DNA polymerases build DNA by forming a phosphodiester bond between the 5´α-phosphate of one deoxyribonucleotide and the 3´-hydroxyl of another. They cannot initiate DNA synthesis de novo, but add deoxynucleotides, one at a time, to the 3´-hydroxyl terminus of a preexisting DNA or RNA strand (a primer). Most DNA polymerases require a template bound to the primer, and extend the primers by synthesizing strands complementary to the template; while most prefer DNA templates, reverse transcriptase prefers RNA templates. Some DNA polymerases, such as terminal transferase, are templateindependent. RNA polymerases build (transcribe) RNA strands by forming a phosphodiester bond between the 5´α-phosphate of one ribonucleotide and the 3´-hydroxyl of another. DNA template-dependent RNA polymerases can initiate RNA strand synthesis de novo, yielding complementary RNA transcripts. Poly-A polymerase is template-independent, and adds A residues to the 3´-hydroxyl termini of preexisting RNA transcripts. Retroviruses specify reverse transcriptases, which are RNA-dependent DNA polymerases that reverse transcribe the retroviral RNA genome into DNA.

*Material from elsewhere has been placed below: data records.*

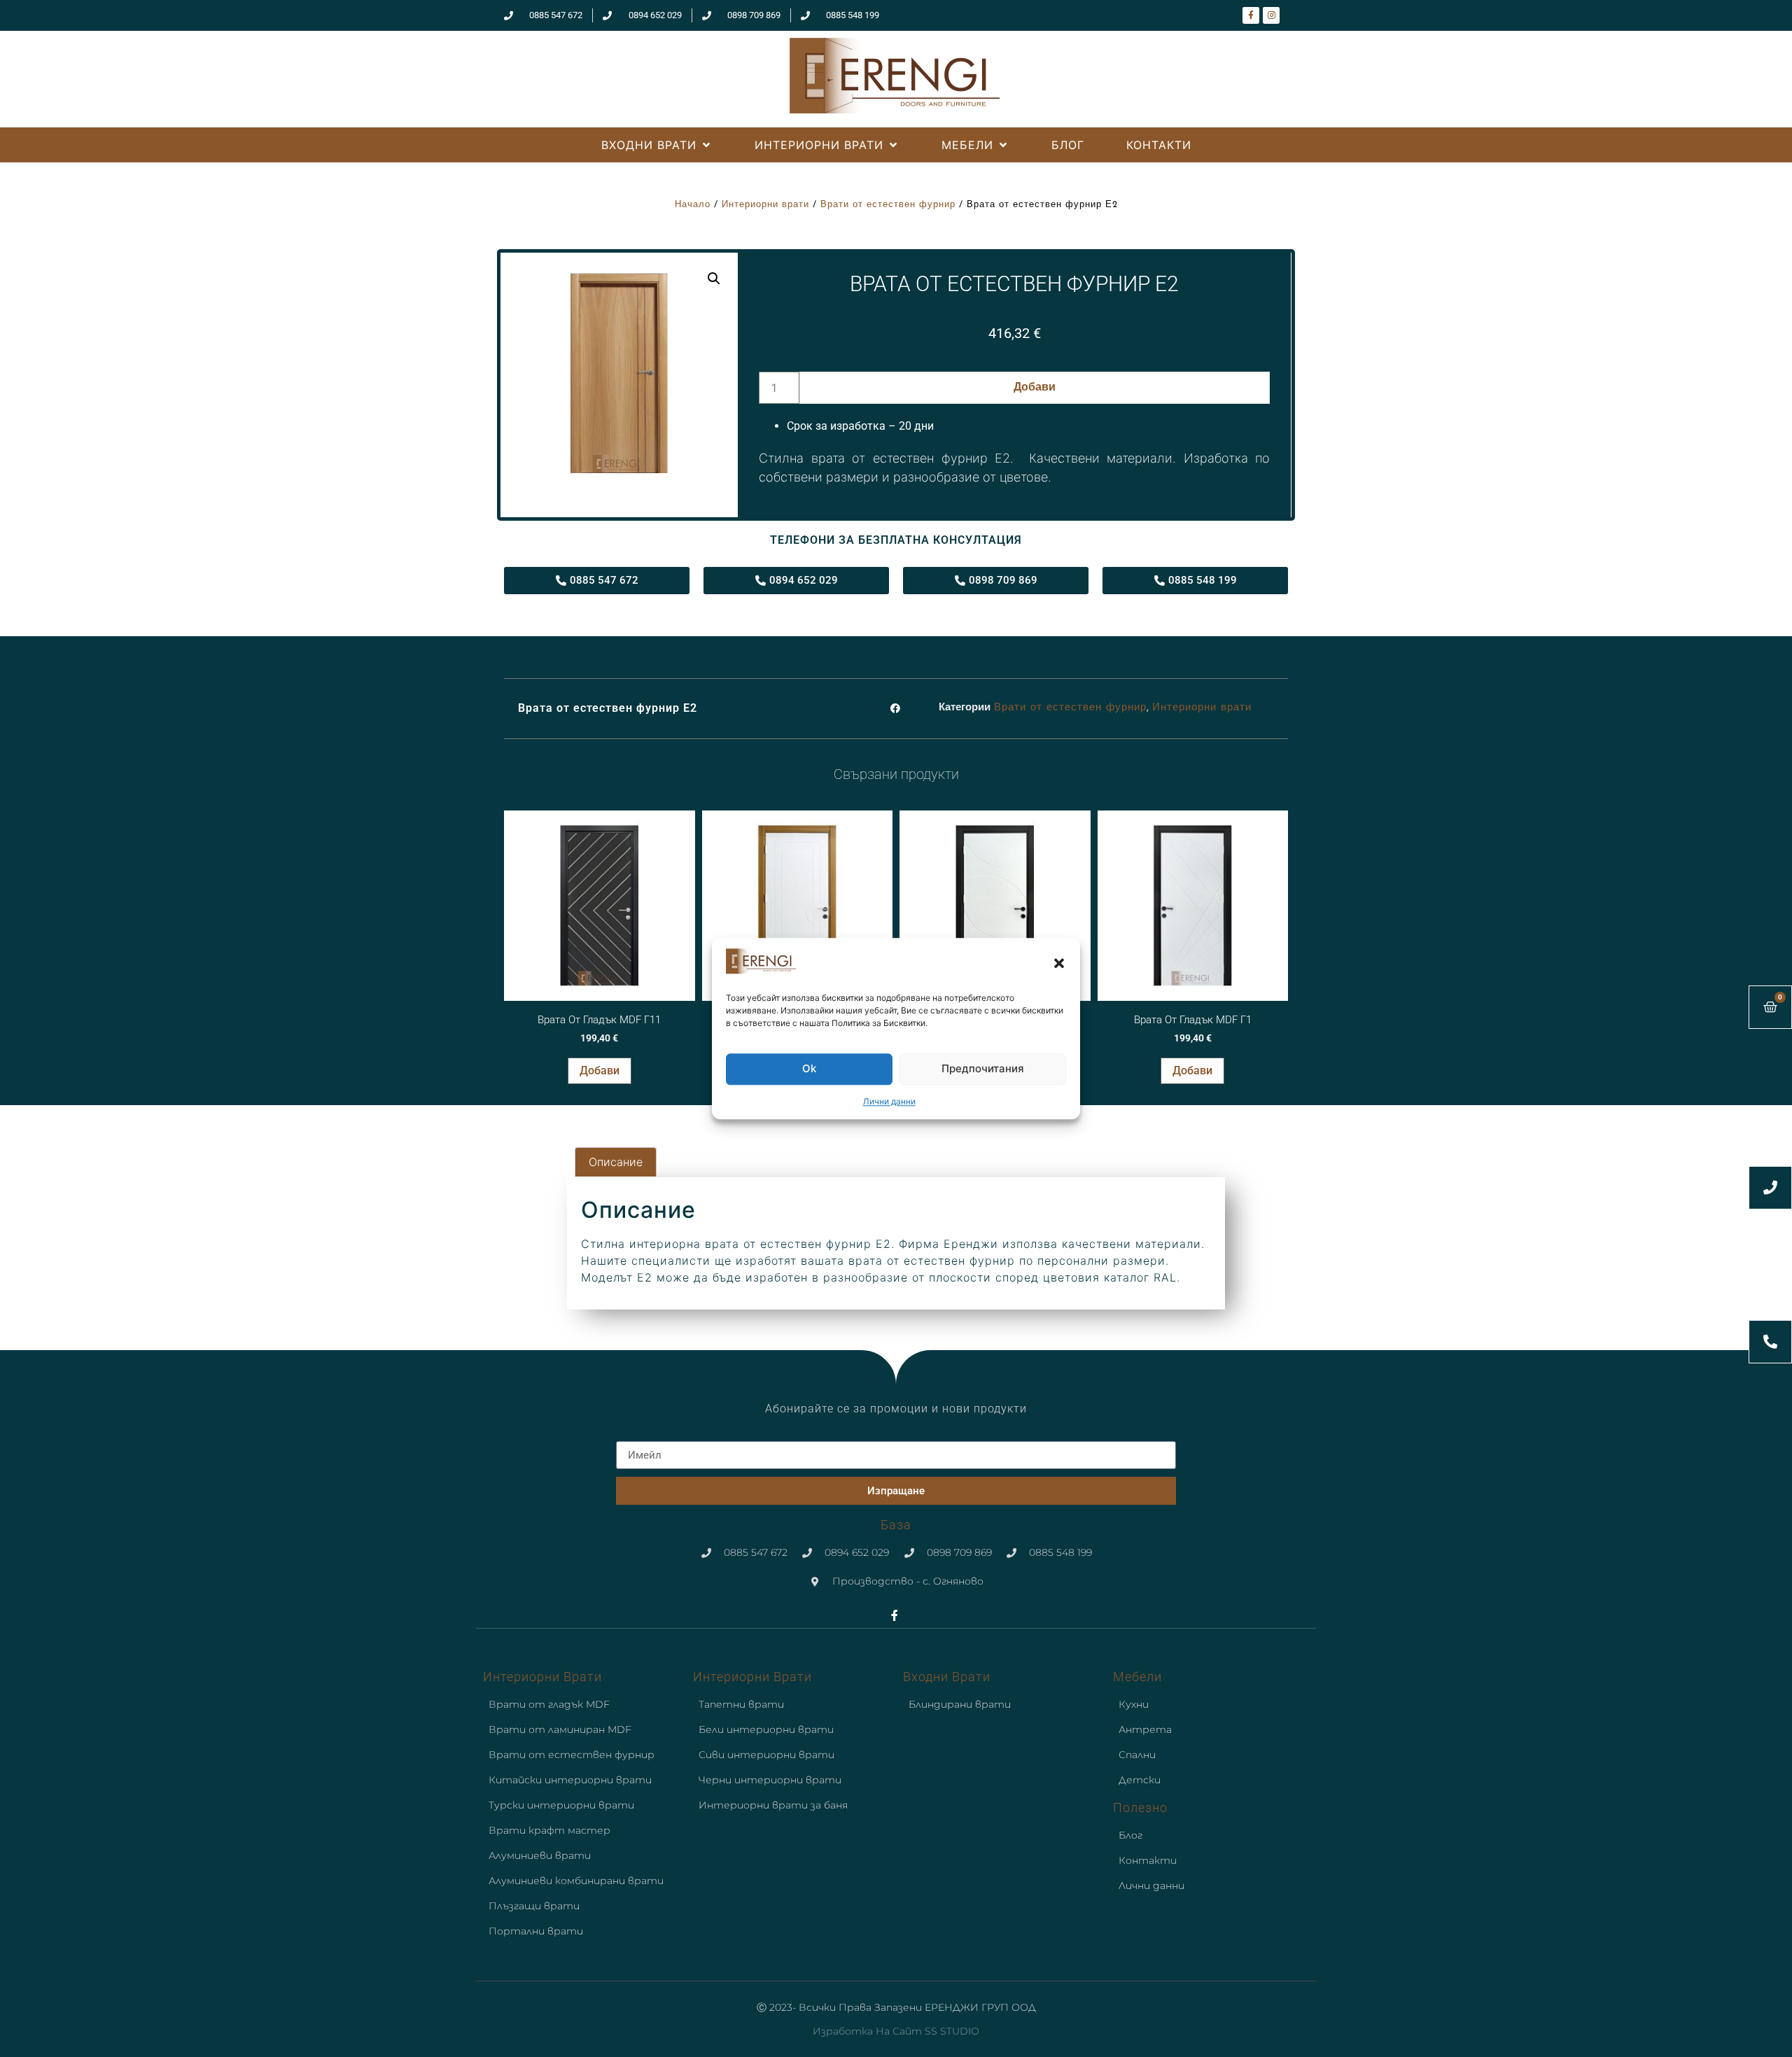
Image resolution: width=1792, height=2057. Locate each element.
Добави (1035, 387)
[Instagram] (1271, 15)
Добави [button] (600, 1070)
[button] (1059, 963)
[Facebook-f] (1250, 15)
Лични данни (889, 1101)
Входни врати (946, 1676)
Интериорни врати (765, 204)
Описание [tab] (616, 1162)
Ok (809, 1069)
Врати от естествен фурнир (887, 204)
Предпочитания (982, 1069)
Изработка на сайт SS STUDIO (896, 2031)
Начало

Inhibitors of DNA and RNA polymerases are invaluable tools in both clinical and research settings. The use of DNA and RNA polymerase inhibitors aids in delineating the mechanistic aspects of transcription and DNA replication, in defining structure-function relationships, and in protein turnover studies. Characterizing mutations that can confer resistance to antibiotics can help identify the genomic loci that encode for the respective subunit of the target enzyme. As DNA and RNA polymerases are among the most attractive drug targets, the knowledge about these inhibitors, their structures, and their modes of action provides the basis for design of new drugs/ antibiotics that will be effective against new pathogens and antibiotic-resistant mutants of known pathogens. Because some of these agents block specific steps (transcription) in the processes that lead from DNA to protein, their use can help delineate the role of transcriptional control in regulating the expression of target genes in health and disease. Furthermore, some of these inhibitors can be used in studies requiring the synchronization of the cell cycle; also since some have been reported to induce and/or inhibit apoptosis, these represent valuable tools for apoptosis-related studies.